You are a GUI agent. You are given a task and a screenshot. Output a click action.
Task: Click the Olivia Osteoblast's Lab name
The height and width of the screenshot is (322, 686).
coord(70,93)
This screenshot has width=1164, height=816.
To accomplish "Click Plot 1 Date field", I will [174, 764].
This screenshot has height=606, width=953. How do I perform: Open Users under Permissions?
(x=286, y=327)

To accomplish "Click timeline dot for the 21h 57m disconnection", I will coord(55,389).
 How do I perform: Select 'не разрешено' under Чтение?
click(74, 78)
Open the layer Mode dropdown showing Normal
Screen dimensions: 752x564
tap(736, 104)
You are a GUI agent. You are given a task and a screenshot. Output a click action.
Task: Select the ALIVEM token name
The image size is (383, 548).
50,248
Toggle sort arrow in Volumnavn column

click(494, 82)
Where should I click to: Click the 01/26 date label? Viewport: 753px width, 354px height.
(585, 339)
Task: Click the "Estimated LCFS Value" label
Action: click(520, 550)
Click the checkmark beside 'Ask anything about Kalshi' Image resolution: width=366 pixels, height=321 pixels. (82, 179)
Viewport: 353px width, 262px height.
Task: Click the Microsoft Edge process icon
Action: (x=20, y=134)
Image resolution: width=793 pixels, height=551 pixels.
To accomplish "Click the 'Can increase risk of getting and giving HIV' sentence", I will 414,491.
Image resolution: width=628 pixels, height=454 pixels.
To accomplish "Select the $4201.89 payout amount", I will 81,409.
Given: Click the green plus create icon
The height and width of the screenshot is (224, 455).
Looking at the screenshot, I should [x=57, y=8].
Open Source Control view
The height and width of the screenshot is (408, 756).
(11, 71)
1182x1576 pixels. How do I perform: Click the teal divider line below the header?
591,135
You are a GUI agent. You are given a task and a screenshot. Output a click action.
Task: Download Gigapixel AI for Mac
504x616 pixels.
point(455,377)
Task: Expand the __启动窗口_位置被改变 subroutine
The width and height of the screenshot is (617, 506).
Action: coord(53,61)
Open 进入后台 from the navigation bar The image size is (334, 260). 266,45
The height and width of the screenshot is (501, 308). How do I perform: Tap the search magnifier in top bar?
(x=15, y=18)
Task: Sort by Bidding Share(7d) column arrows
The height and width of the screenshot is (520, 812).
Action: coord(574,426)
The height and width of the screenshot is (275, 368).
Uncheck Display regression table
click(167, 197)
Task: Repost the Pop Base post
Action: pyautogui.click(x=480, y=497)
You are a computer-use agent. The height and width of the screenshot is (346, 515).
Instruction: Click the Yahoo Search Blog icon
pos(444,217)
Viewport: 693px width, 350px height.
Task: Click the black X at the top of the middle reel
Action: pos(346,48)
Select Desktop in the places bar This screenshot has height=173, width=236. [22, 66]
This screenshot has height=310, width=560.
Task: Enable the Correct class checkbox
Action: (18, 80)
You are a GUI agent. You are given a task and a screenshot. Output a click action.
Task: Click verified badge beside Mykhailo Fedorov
· · · · ·
• _Your goal_: Your task is to transcribe, with no changes, only the lines of the listing above that lie between the line holding "Task: Sort by Bidding Share(7d) column arrows" and the line holding "You are a computer-use", inclusive.

• _Exercise solution_:
Task: Sort by Bidding Share(7d) column arrows
The height and width of the screenshot is (520, 812).
Action: coord(574,426)
The height and width of the screenshot is (275, 368).
Uncheck Display regression table
click(167, 197)
Task: Repost the Pop Base post
Action: pyautogui.click(x=480, y=497)
You are a computer-use agent. The height and width of the screenshot is (346, 515).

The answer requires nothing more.